§ **Extrait du document**
*****
CHAPITRE 5 : Nature du bien : fin parfaite, qui se suffit à elle-même
Tous ces points ont été suffisamment traités. — Revenons encore une fois sur le bien qui fait l’objet de nos recherches, et demandons-nous ce qu’enfin il peut être Le bien, en effet, nous apparaît comme une chose dans telle action ou tel art, et comme une autre chose dans telle autre action ou tel autre art il est autre en médecine qu’il n’est en stratégie, et ainsi de suite pour le reste des arts. Quel est donc le bien dans chacun de ces cas ? N’est-ce pas la fin en vue de quoi tout le reste est effectué ? C’est en médecine la santé, en stratégie la victoire, dans l’art de bâtir, une maison, dans un autre art c’est une autre chose, mais dans toute action, dans tout choix, le bien c’est la fin, car c’est en vue de cette fin qu’on accomplit toujours le reste. Par conséquent, s’il y a quelque chose qui soit fin de tous nos actes, c’est cette chose-là qui sera le bien réalisable, et s’il y a plusieurs choses, ce seront ces choses-là.
*****
§ **Exercice écrit**
Relevez chaque art expressément nommé dans l'extrait sur la nature du bien, avec la fin qui lui est associée.

§ **Données fournies**
*****
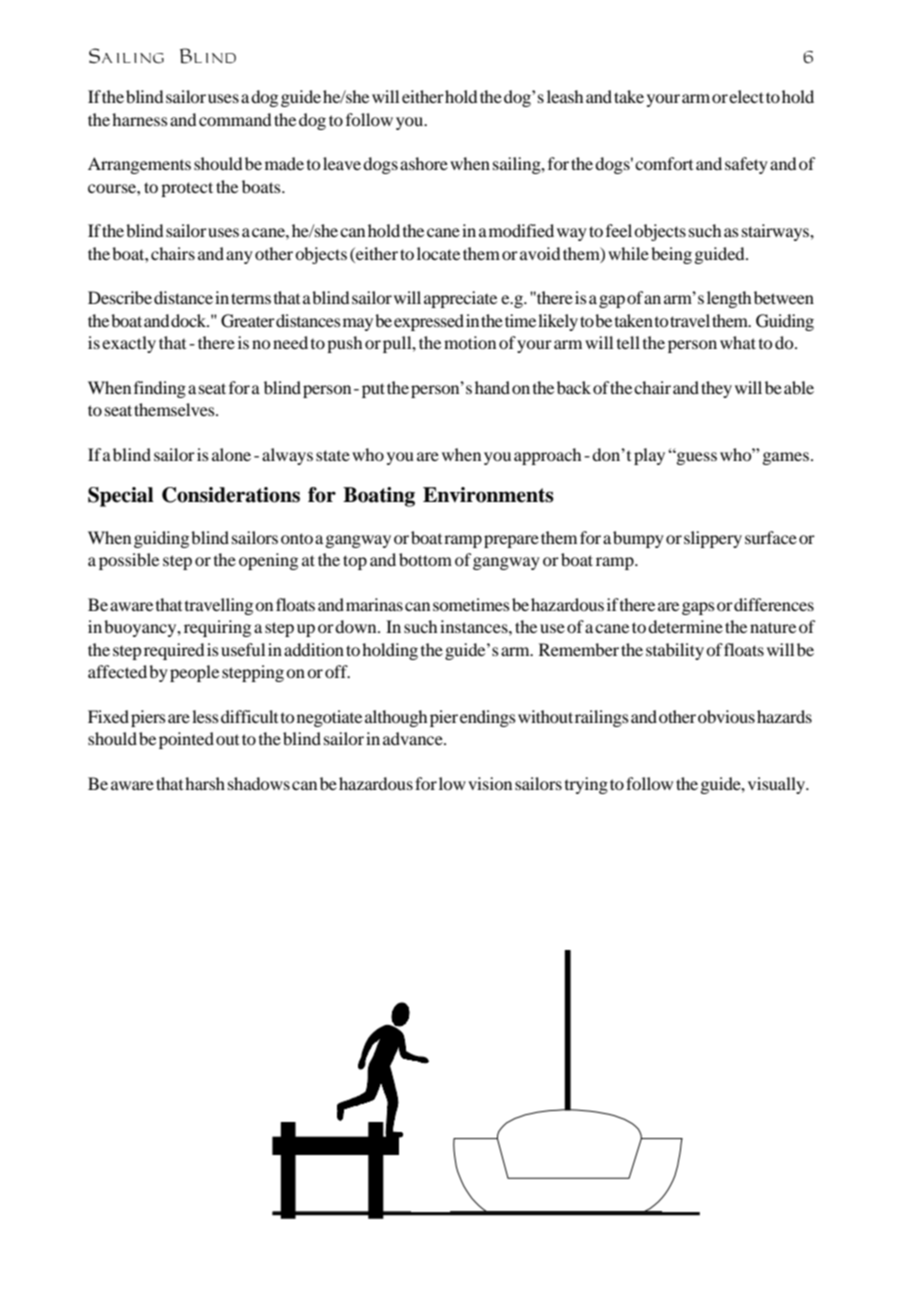 Image resolution: width=924 pixels, height=1308 pixels. I want to click on elect, so click(746, 96).
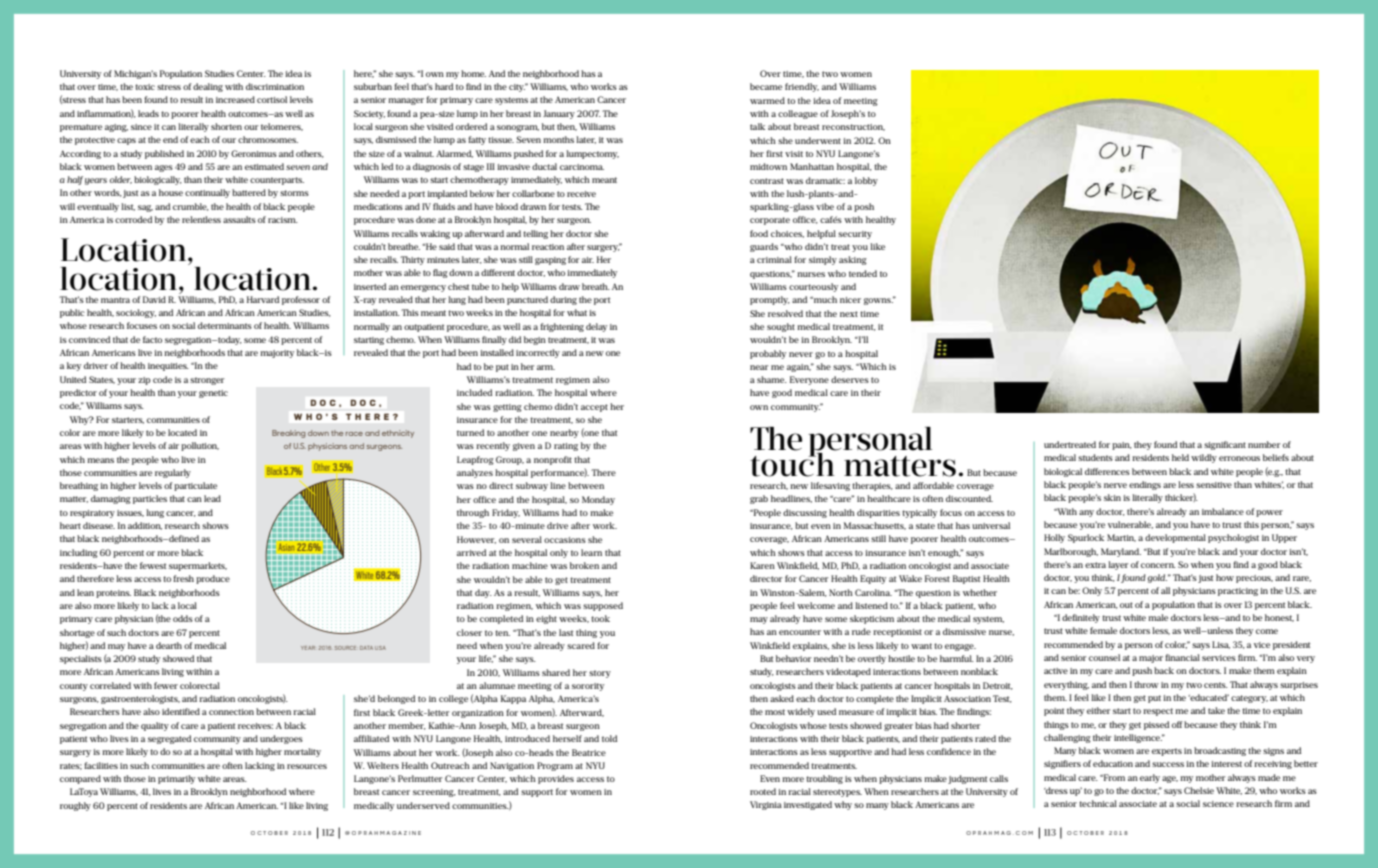 This screenshot has width=1378, height=868. Describe the element at coordinates (235, 99) in the screenshot. I see `increased` at that location.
*****
§ **Travail réalisé**
- Médecine : la santé
- Stratégie : la victoire
- Art de bâtir : une maison